• What you will do:
Write the next part of the article on hiring a dental practice management advisor, starting after its final paragraph.

What Team Will Lead You to Success? Benefits of Hiring a Dental Practice Management Advisor
By Angela Pratt, RDH, Senior Manager, Managed Services
Just as not all doctors can treat all health conditions, not all general dentists can provide the specialized care needed for certain advanced situations. Often a dentist will seek out the preferred specialist to assist in achieving the optimum outcome for the patient. My 30 plus years of experience as dental hygienist, practice administrator and industry coach suggests proactive dental practice owners use a similar approach.
Building Your Team
Hiring a strong auxiliary team member is a big step for any doctor to take. It’s a big investment of time, money, and patience—and it has the potential to occupy a sizeable portion of the dental practice owner’s time. The end goal, of course, is to find the friendliest, most well-versed patient care coordinators, or the dental assistant who provides seamless, efficient four-handed dentistry so well that you never have to look up or wipe the mirror clean. Or you may be looking for the ideal dental hygienist who individualizes the patient’s care so well that she can promote overall dental health while respectfully filling your restorative chair.
Enhancing Your Team
When focused on the practice’s business aspect we often see a different story. Initially, the owner’s time, efforts, and budget are spent building out the physical space for the operatories and the best location for the five to six figure CBCT unit. Equally important, are the immediate and long term gains put at risk when abbreviating hiring efforts in designing the ideal culture to support the four walls of high level technology.
Educating and conditioning the both the new and established dental client requires navigation through coaching conversations, while guiding the client through a powerful “thinking time” questions such as, “What else might be preventing my desired level of success?” I often find the doctor’s oversight relative to skillsets, motivation level, and thirst gauge of the team is missed, signally me to guide the client to forensically examine additional barriers other than lack of new patients and holes in the schedule.

• The data:
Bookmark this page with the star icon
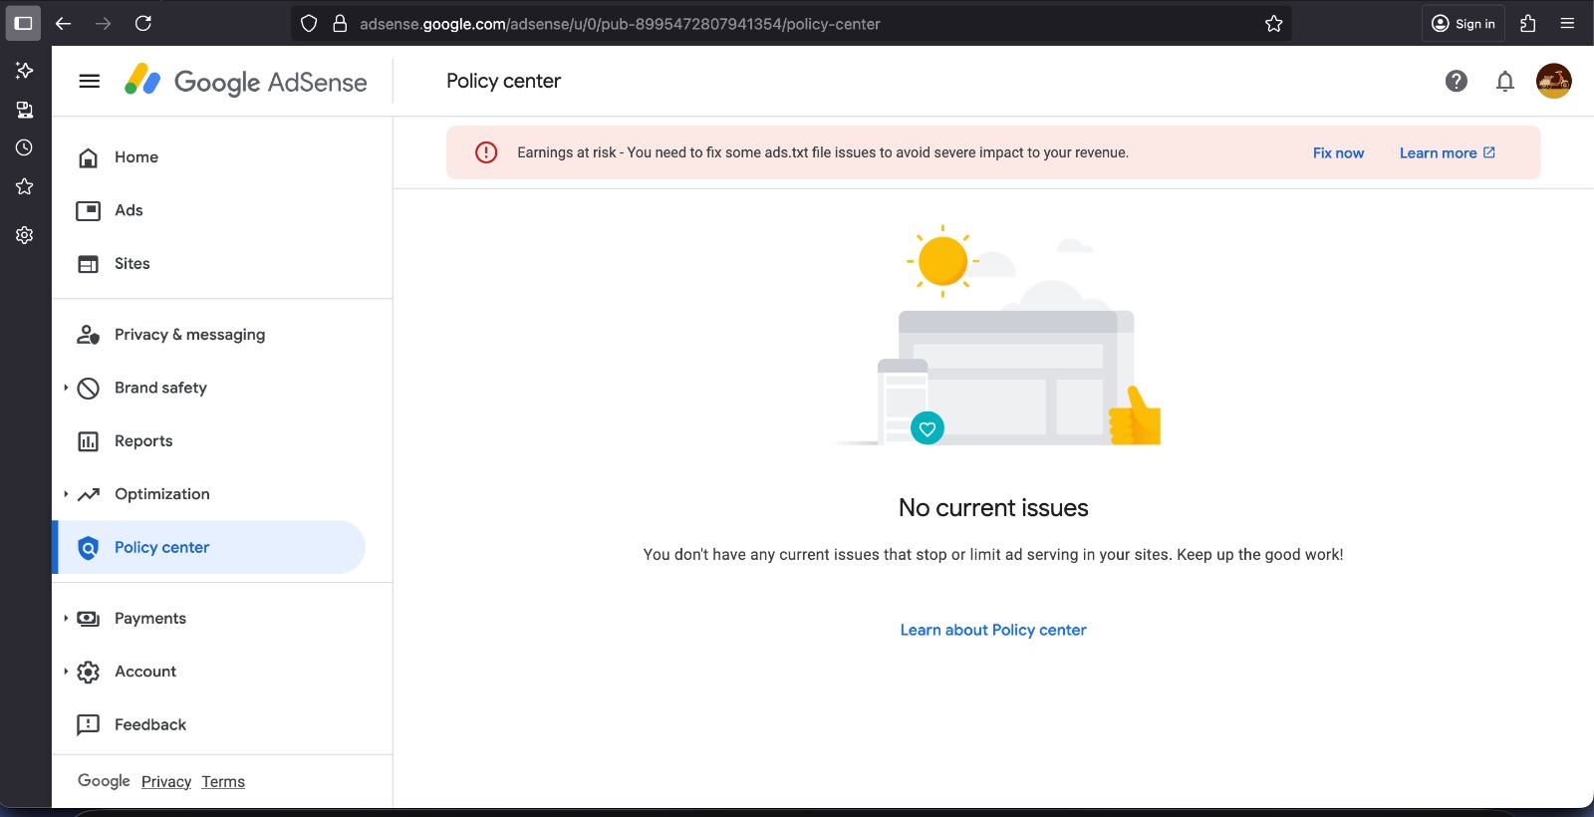The height and width of the screenshot is (817, 1594). point(1273,24)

• Task answer:
Both Marcum’s dental client base and the industry as a whole can undeniably agree most new hires result from a reactive place versus proactive mindset. Pressure is placed on the doctor in preserving employee retention, quickly rushing to fill a seat. Enhancing your dental facility team requires refreshed respect and consistent discipline to appreciate rewards of the intentional, comprehensive, and multi-level hiring responsibility. While the treating doctor is designed to care for patients, the managing doctor simultaneously worries over profitability, new patients, and compliance with regards to practice operation, human resources, tax and accounting, or legal matters.
While practice owners often ask themselves what is additionally needed to best protect, lead, guide, or mentor their team, we unfortunately witness owners underestimating and disciplining identical time, money and efforts lends one the lack of appreciation with new hire selections and surrounding themselves with industry specialists outside of the practice. Designing your team of human resource, tax and accounting, legal counsel and wealth management advisors is vitally important. Industry specialized advisors whose main focus is to deliver proactive, timely, relevant practice protection and profitability ultimately allows you to reap the rewards of optimum life balance equation.
You Only Know What You Know
Graduating from dental school afforded you the clinical toolkit to begin practicing clinical dentistry. What we have found, unfortunately, is curriculums rarely include education on how to run and manage the practice. As a result, it is important for new graduates—and more vital for new practice owners—to quickly understand what they know about the business aspect.
We often see new practice owners, upcoming associates who are considering ownership, and experienced practitioners who have tried to manage a practice eventually realize what they simply don’t know. They don’t understand how to acquire and interpret the necessary pieces of information, or whether they should implement a new procedure, add another operatory, refresh their team with new knowledge, etc. Once you address this realization, it is time to hold yourself accountable and take the necessary steps to complement your tool kit and reach out for help. This can be done through colleague and industry forums, study clubs, previous mentors, continuing education, and/or bringing in an experienced and well-respected dental practice advisor.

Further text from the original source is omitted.